Es war im Jahr 1498, als Markgraf Friedrich II.. von Brandenburg-Kulmbach anlässlich der "guttenbergischen Fehde" von seinem Hauptmann auf dem Gebirg, Kunz von Wirsberg, und dem Kulmbacher Landschreiber Friedrich Penker eine "Anordnung der Hohenwarthen oder Wachthürner in dem Marggrafhum Brandenburg oberhalb deß Gebürgs" ausarbeiten ließ. Seit Erlass dieser Anordnung wissen wir, dass das Land um Hof, Wunsiedel, Bayreuth und Kulmbach mit einem ganzen Netz von Wachtürmen überzogen war, die - in Kriegszeiten mit Wachen besetzt - als Frühwarnsystem funktionierten und sicher damals schon auf eine lange Tradition zurückblicken konnten. Die Warte auf dem Schneeberg saß wie die Spinne im Zentrum des Netzes, denn der Wachturm auf der höchsten Erhebung des Fichtelgebirges (1051 m ü. NN) stand mit allen anderen Warten in Sichtverbindung. Wichtig war aber sicher auch der Wachturm auf dem der Plassenburg südlich vorgelagerten Rehberg (1498 "Rewtperk" also Reutberg). Die umliegenden Höhenzüge verdeckten nämlich dem Turmwächter der Plassenburg die Aussicht, so dass dem Rehbergturm eine wichtige Aufgabe in der Überwachung des Umlandes vor allem nach Süden und Osten zukam. Und da die Plassenburg der Sitz der Landesregierung gewesen ist, war dem Markgrafen viel daran gelegen, von Bedrohungen des Landes frühzeitig in Kenntnis gesetzt zu werden. Dies geschah durch die Feuerzeichen der Wächter auf dem Rehberg!
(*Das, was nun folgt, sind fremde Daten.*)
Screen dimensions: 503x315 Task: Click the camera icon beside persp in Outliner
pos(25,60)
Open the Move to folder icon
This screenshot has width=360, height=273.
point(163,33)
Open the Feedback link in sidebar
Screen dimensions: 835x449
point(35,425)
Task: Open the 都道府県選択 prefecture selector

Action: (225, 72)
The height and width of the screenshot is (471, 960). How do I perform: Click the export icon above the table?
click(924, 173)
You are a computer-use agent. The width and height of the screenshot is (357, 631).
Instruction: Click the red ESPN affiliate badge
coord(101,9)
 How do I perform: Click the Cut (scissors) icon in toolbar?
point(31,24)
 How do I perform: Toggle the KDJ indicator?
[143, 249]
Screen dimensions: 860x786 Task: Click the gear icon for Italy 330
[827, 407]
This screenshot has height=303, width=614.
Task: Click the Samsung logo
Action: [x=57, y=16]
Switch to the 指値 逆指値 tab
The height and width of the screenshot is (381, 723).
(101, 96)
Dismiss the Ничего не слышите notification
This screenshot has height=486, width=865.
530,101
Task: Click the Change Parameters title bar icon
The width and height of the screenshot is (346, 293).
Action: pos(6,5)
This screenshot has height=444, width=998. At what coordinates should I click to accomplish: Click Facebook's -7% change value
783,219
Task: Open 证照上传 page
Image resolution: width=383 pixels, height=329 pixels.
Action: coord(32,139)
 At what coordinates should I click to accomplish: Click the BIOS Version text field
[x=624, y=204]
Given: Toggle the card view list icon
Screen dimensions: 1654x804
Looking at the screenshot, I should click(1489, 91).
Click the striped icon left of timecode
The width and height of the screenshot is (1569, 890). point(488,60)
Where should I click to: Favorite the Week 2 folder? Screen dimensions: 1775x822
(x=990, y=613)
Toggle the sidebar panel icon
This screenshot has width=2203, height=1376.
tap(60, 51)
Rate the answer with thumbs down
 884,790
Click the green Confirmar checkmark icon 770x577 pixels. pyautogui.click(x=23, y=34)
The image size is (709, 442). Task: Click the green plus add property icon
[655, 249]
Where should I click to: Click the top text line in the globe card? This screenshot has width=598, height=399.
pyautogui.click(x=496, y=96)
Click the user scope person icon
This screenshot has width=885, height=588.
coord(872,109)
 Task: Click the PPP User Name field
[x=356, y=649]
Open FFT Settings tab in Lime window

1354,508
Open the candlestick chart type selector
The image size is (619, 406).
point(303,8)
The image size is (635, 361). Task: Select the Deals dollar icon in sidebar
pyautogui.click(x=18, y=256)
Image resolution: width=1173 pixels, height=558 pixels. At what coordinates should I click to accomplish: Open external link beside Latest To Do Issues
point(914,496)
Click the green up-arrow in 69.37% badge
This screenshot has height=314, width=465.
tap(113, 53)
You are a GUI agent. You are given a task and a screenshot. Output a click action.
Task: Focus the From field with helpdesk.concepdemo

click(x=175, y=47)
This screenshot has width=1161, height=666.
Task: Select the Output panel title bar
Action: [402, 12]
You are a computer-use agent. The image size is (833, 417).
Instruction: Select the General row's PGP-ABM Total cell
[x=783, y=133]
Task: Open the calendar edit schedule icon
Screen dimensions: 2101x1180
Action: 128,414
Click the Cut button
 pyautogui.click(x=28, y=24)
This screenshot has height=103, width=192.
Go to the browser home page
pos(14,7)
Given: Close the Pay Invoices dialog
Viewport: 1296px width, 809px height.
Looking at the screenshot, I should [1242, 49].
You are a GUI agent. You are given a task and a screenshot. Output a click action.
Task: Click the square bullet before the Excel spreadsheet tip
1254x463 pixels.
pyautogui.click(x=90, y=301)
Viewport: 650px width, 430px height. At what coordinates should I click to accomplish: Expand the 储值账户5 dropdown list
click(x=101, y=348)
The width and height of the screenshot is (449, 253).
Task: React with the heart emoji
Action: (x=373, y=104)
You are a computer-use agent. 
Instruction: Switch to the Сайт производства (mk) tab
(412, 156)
Jahrhunderte lang blieb diese Art des Vorwarnsystems bestehen; noch im 18. Jahrhundert investierte man Geld in den baulichen Unterhalt der alten Warttürme. Der Rehturm hingegen scheint schon zu Ende des 18. Jahrhunderts weitgehend in Vergessenheit geraten zu sein, denn Jobst Christoph Ernst von Reiche (1772 - 1833) rühmt in seinem 1796 erschienenen Büchlein "Culmbach und Plassenburg" zwar die schöne Aussicht von dem der Plassenburg vis á vis gelegenen Rehberg auf "die tief unterliegende Welt", erwähnt das altersgraue Gemäuer des Rehturms jedoch mit keinem Wort. Dann allerdings widmete G. Fr. Schmidt - Mitglied des histor. Vereins für Oberfranken - im Jahr 1879 dem "Warth- und Signalthurm der vormaligen Feste Plassenburg auf dem Rehberg" eine kleine Monographie, in der er vorzüglich den Kulmbacher Verschönerungsverein lobte, der den Rehberg in den Jahren 1878 und 1879 durch die Anlage von Wegen bequemer zugänglich gemacht und eine Reihe von Ruheplätzen und Aussichtspunkten angelegt habe. "Im vorigen Jahre [1878] tauchte deshalb die Idee zur Erbauung eines Aussichtsthurmes auf demselben auf, welche vielseitig warmen Anklang fand. ... Den Anlaß zu diesem Vorschlage gab vorzüglich die Ruine des Wartthurmes auf diesem Berge, mit seiner wahrhaft überraschenden Fernsicht."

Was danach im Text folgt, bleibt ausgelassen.